Material to process:
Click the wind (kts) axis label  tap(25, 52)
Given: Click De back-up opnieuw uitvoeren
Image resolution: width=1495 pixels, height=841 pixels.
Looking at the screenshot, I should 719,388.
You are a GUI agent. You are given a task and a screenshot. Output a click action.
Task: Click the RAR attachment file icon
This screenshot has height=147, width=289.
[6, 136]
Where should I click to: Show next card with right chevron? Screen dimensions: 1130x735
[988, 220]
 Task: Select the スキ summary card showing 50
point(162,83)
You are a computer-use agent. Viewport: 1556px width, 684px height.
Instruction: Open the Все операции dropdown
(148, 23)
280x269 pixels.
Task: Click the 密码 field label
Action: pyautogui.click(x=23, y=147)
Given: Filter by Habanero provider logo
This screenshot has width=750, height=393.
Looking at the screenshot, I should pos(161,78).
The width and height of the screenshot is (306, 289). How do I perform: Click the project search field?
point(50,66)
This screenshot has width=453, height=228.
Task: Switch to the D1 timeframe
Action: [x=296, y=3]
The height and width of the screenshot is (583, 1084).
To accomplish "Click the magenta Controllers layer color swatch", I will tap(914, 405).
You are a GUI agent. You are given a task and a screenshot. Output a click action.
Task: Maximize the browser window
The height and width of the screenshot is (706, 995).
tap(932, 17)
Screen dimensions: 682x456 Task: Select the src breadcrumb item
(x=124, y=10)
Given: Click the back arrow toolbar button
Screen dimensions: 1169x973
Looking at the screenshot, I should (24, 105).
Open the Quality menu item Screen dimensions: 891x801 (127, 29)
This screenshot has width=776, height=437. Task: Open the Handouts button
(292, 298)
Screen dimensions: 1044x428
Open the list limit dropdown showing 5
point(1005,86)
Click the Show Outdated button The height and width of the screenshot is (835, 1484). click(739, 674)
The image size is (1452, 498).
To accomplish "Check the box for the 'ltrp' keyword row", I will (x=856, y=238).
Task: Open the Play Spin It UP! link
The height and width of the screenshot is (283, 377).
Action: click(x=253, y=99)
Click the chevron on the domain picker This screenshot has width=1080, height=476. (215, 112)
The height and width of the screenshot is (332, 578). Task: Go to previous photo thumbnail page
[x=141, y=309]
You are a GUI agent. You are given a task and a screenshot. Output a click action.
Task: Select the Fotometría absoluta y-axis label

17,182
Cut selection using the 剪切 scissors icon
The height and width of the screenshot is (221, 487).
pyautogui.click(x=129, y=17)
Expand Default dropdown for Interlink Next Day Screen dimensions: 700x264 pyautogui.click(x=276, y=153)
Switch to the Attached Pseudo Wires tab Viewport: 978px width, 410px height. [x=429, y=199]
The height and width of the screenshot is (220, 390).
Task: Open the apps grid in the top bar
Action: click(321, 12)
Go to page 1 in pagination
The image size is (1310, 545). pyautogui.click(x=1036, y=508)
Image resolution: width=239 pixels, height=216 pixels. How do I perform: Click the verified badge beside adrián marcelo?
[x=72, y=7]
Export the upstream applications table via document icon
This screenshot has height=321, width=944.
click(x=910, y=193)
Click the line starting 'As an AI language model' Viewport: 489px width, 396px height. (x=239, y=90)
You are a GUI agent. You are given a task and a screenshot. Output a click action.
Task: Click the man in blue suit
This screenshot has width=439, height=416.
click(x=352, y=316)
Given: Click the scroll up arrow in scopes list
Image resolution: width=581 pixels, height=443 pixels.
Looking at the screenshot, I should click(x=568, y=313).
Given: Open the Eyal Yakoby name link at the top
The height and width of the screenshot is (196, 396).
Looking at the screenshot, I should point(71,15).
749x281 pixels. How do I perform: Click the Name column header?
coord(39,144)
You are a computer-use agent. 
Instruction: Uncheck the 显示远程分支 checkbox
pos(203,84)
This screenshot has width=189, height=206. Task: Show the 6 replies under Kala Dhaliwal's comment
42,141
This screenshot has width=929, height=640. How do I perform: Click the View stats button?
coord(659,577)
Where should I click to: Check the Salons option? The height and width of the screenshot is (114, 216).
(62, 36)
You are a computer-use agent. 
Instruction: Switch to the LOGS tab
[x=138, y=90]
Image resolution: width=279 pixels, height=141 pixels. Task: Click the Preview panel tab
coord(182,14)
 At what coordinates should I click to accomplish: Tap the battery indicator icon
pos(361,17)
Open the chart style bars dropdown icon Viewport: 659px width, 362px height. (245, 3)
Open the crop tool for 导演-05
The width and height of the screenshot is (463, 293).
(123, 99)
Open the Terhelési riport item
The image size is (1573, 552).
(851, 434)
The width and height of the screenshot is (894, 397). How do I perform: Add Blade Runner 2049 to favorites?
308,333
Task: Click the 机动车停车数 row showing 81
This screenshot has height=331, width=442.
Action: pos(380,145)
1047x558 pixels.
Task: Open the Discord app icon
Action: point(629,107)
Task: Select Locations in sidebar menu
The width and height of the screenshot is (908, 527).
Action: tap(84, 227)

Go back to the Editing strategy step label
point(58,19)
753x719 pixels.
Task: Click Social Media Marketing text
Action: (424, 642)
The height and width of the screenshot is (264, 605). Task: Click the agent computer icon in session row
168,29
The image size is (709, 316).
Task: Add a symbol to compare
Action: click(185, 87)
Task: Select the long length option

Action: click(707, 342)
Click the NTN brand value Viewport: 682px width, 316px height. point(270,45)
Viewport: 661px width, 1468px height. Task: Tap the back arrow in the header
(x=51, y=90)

Activity: Copy every line of the records, leaving nothing out.

Expected answer:
Click the wind (kts) axis label  tap(25, 52)
Given: Click De back-up opnieuw uitvoeren
Image resolution: width=1495 pixels, height=841 pixels.
Looking at the screenshot, I should 719,388.
You are a GUI agent. You are given a task and a screenshot. Output a click action.
Task: Click the RAR attachment file icon
This screenshot has height=147, width=289.
[6, 136]
Where should I click to: Show next card with right chevron? Screen dimensions: 1130x735
[988, 220]
 Task: Select the スキ summary card showing 50
point(162,83)
You are a computer-use agent. Viewport: 1556px width, 684px height.
Instruction: Open the Все операции dropdown
(148, 23)
280x269 pixels.
Task: Click the 密码 field label
Action: pyautogui.click(x=23, y=147)
Given: Filter by Habanero provider logo
This screenshot has width=750, height=393.
Looking at the screenshot, I should pos(161,78).
The width and height of the screenshot is (306, 289). How do I perform: Click the project search field?
point(50,66)
This screenshot has width=453, height=228.
Task: Switch to the D1 timeframe
Action: [x=296, y=3]
The height and width of the screenshot is (583, 1084).
To accomplish "Click the magenta Controllers layer color swatch", I will tap(914, 405).
You are a GUI agent. You are given a task and a screenshot. Output a click action.
Task: Maximize the browser window
The height and width of the screenshot is (706, 995).
tap(932, 17)
Screen dimensions: 682x456 Task: Select the src breadcrumb item
(x=124, y=10)
Given: Click the back arrow toolbar button
Screen dimensions: 1169x973
Looking at the screenshot, I should (24, 105).
Open the Quality menu item Screen dimensions: 891x801 (127, 29)
This screenshot has width=776, height=437. Task: Open the Handouts button
(292, 298)
Screen dimensions: 1044x428
Open the list limit dropdown showing 5
point(1005,86)
Click the Show Outdated button The height and width of the screenshot is (835, 1484). click(739, 674)
The image size is (1452, 498).
To accomplish "Check the box for the 'ltrp' keyword row", I will (x=856, y=238).
Task: Open the Play Spin It UP! link
The height and width of the screenshot is (283, 377).
Action: click(x=253, y=99)
Click the chevron on the domain picker This screenshot has width=1080, height=476. (215, 112)
The height and width of the screenshot is (332, 578). Task: Go to previous photo thumbnail page
[x=141, y=309]
You are a GUI agent. You are given a task and a screenshot. Output a click action.
Task: Select the Fotometría absoluta y-axis label

17,182
Cut selection using the 剪切 scissors icon
The height and width of the screenshot is (221, 487).
pyautogui.click(x=129, y=17)
Expand Default dropdown for Interlink Next Day Screen dimensions: 700x264 pyautogui.click(x=276, y=153)
Switch to the Attached Pseudo Wires tab Viewport: 978px width, 410px height. [x=429, y=199]
The height and width of the screenshot is (220, 390).
Task: Open the apps grid in the top bar
Action: click(321, 12)
Go to page 1 in pagination
The image size is (1310, 545). pyautogui.click(x=1036, y=508)
Image resolution: width=239 pixels, height=216 pixels. How do I perform: Click the verified badge beside adrián marcelo?
[x=72, y=7]
Export the upstream applications table via document icon
This screenshot has height=321, width=944.
click(x=910, y=193)
Click the line starting 'As an AI language model' Viewport: 489px width, 396px height. (x=239, y=90)
You are a GUI agent. You are given a task and a screenshot. Output a click action.
Task: Click the man in blue suit
This screenshot has width=439, height=416.
click(x=352, y=316)
Given: Click the scroll up arrow in scopes list
Image resolution: width=581 pixels, height=443 pixels.
Looking at the screenshot, I should click(x=568, y=313).
Given: Open the Eyal Yakoby name link at the top
The height and width of the screenshot is (196, 396).
Looking at the screenshot, I should point(71,15).
749x281 pixels. How do I perform: Click the Name column header?
coord(39,144)
You are a computer-use agent. 
Instruction: Uncheck the 显示远程分支 checkbox
pos(203,84)
This screenshot has width=189, height=206. Task: Show the 6 replies under Kala Dhaliwal's comment
42,141
This screenshot has width=929, height=640. How do I perform: Click the View stats button?
coord(659,577)
Where should I click to: Check the Salons option? The height and width of the screenshot is (114, 216).
(62, 36)
You are a computer-use agent. 
Instruction: Switch to the LOGS tab
[x=138, y=90]
Image resolution: width=279 pixels, height=141 pixels. Task: Click the Preview panel tab
coord(182,14)
 At what coordinates should I click to accomplish: Tap the battery indicator icon
pos(361,17)
Open the chart style bars dropdown icon Viewport: 659px width, 362px height. (245, 3)
Open the crop tool for 导演-05
The width and height of the screenshot is (463, 293).
(123, 99)
Open the Terhelési riport item
The image size is (1573, 552).
(851, 434)
The width and height of the screenshot is (894, 397). How do I perform: Add Blade Runner 2049 to favorites?
308,333
Task: Click the 机动车停车数 row showing 81
This screenshot has height=331, width=442.
Action: pos(380,145)
1047x558 pixels.
Task: Open the Discord app icon
Action: point(629,107)
Task: Select Locations in sidebar menu
The width and height of the screenshot is (908, 527).
Action: tap(84, 227)

Go back to the Editing strategy step label
point(58,19)
753x719 pixels.
Task: Click Social Media Marketing text
Action: (424, 642)
The height and width of the screenshot is (264, 605). Task: Click the agent computer icon in session row
168,29
The image size is (709, 316).
Task: Add a symbol to compare
Action: click(185, 87)
Task: Select the long length option

Action: click(707, 342)
Click the NTN brand value Viewport: 682px width, 316px height. point(270,45)
Viewport: 661px width, 1468px height. Task: Tap the back arrow in the header
(x=51, y=90)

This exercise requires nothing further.